Fresh skepticism springs up about the fate of a deal which Boeing has signed to provide Iran Air with over 80 jetliners after the US aircraft maker says none will be delivered this year.
Since Boeing announced a tentative deal to sell jetliners to Iran in June, US lawmakers have been trying to block it. Under the agreement, Boeing must supply Iran some 80 passenger jets worth $25 billion at price lists.
On Tuesday, Boeing Chief Executive Officer Dennis Muilenburg said while the two sides were making progress on the deal, no deliveries would take place this year.
“We won’t deliver any aircraft under that deal this year – these are deliveries that are a year, two, three downstream,” Muilenburg told reporters on the sidelines of a conference in Chicago on future technologies.
Boeing’s deal is similar to another provisional agreement which Iran Air has signed with Airbus to get 118 jetliners from the European aircraft maker.
However, no formal contracts have been signed yet, meaning all of these deals could fail, given the volatile dynamics of the West’s relations with Iran.
Presidential election factor
The tentative deals have already hit a speed bump because major global banks are refusing to handle transactions with Iran for fear of running afoul of US sanctions on the country.
One major roadblock was lifted last month when the US government granted Airbus and Boeing permission to sell aircraft to the Islamic Republic.
Some Iranians, however, believe the US is most likely to put up new hurdles even if it does not scrap the deal entirely.
They are disheartened by what the next presidential elections in the United States might have in store for the patchy relations between Tehran and Washington.
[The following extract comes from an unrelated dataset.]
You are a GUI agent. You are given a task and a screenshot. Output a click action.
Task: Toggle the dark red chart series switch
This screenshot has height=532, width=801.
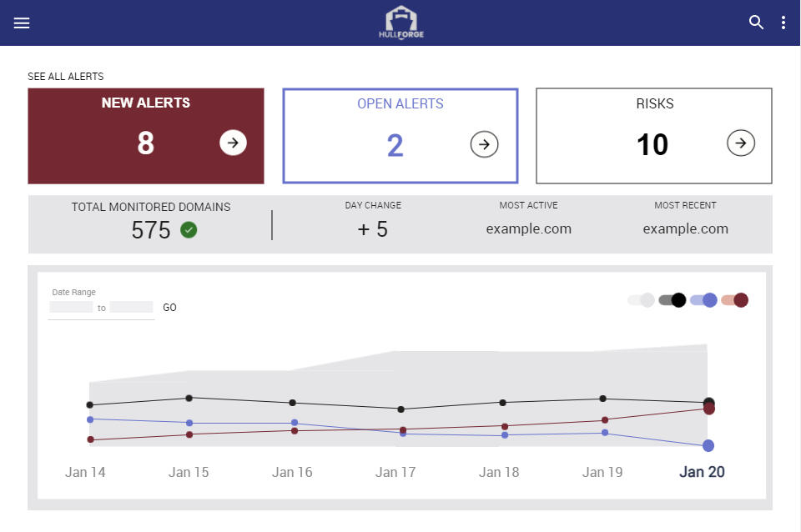coord(734,300)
Both current US presidential candidates are expected to adopt a much stricter line than President Barack Obama toward Iran.
Another detracting factor which could scupper the deals is opposition from the US Congress.
The US House of Representatives has already passed a motion to block the Boeing deal, with further measures proposed in Congress to bar certain transactions by US financial institutions connected to the export of aircraft.
If the proposed bills to restrict the deal become law, they would also affect other companies’ sales to Iran, including those by Airbus.
Looking for new options
Last month, Iran indicated that it was cutting the Airbus deal by six aircraft and clipping the contract with Boeing by one jet.
Reports also have it that Iran Air has been cooling towards the purchase of 12 A380 superjumbos that were part of the provisional deal.
Iranian airlines, meanwhile, are looking for other options. They have approached smaller aircraft manufacturers which they believe are easier to deal with.
Tentative deals have been signed with France’s ATR and Brazil’s Embraer, while Japan’s Mitsubishi and China’s Comac have held talks with Iranian aviation companies.
Such developments have taken the shine off the deals with Airbus and Boeing – the biggest for Western aviation companies in Iran since the Islamic Revolution in 1979.
However, neither of the two airline behemoths wants to lose one of the last untapped aviation markets in the world.
On Tuesday, Muilenberg described Iran “significant opportunity for us.”
“And I’m pleased to see that we’re making steady progress,” he said, adding Boeing was “in the final stages of working through the deal structure with our customers in Iran” while also working through the US government licensing process.